EXTRACTED INFORMATION: Begin
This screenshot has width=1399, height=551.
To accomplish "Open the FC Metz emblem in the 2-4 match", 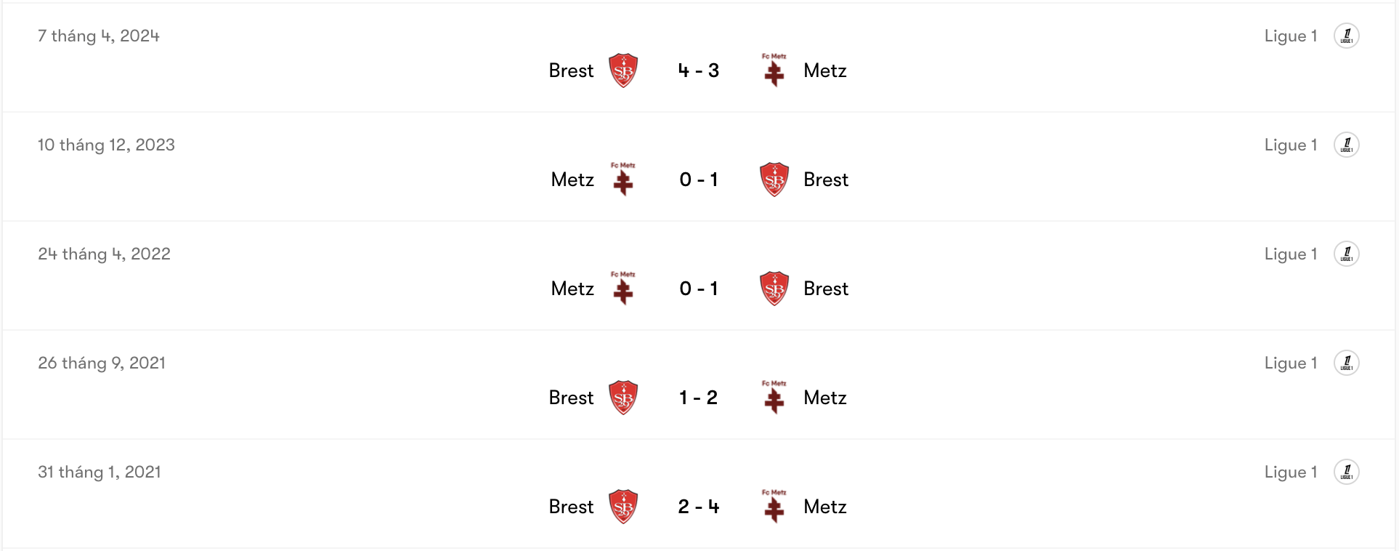I will (x=774, y=506).
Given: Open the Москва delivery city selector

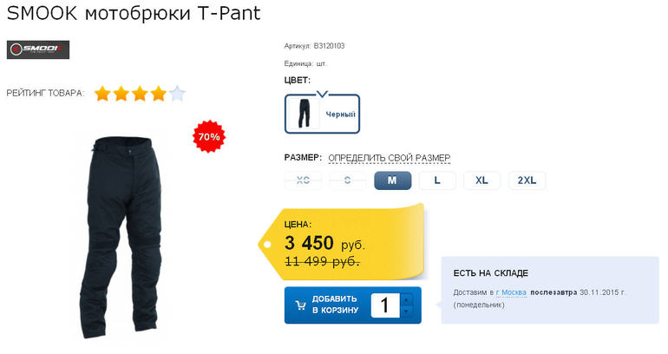Looking at the screenshot, I should tap(511, 292).
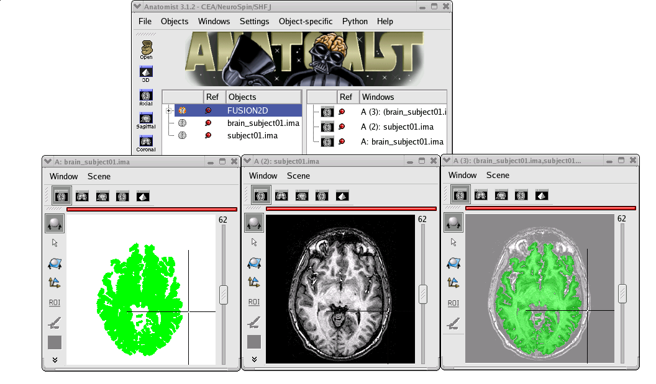Expand the FUSION2D tree node
The width and height of the screenshot is (656, 384).
169,110
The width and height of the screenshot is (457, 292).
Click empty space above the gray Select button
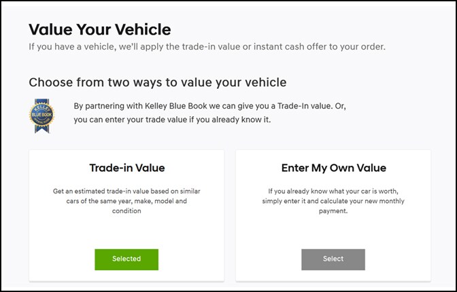coord(333,233)
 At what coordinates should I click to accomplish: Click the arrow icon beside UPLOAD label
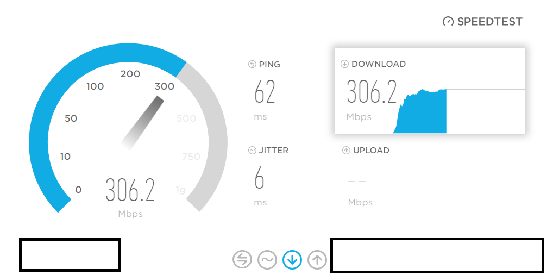tap(347, 151)
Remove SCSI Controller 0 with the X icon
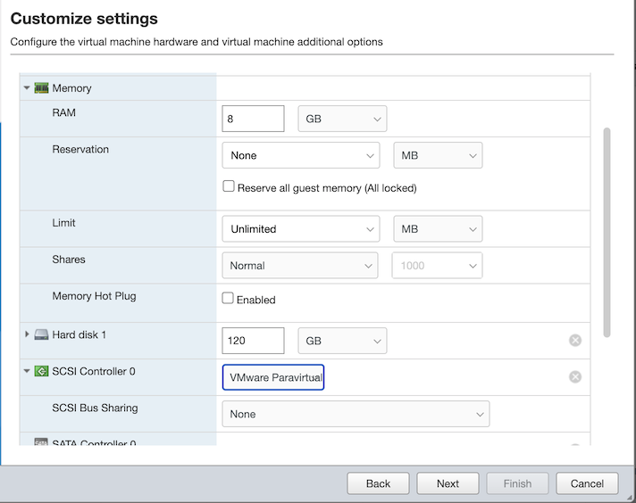 click(x=575, y=376)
EXTRACTED INFORMATION: End
» TASK GOAL
Which lines fall between the one containing "At what coordinates" and the last line of the listing, both included? Give them again exactly, without the pictures.

» SOLUTION FOR THIS EXERCISE
 At what coordinates should I click to accomplish: Click the arrow icon beside UPLOAD label
tap(347, 151)
Remove SCSI Controller 0 with the X icon
 click(x=575, y=376)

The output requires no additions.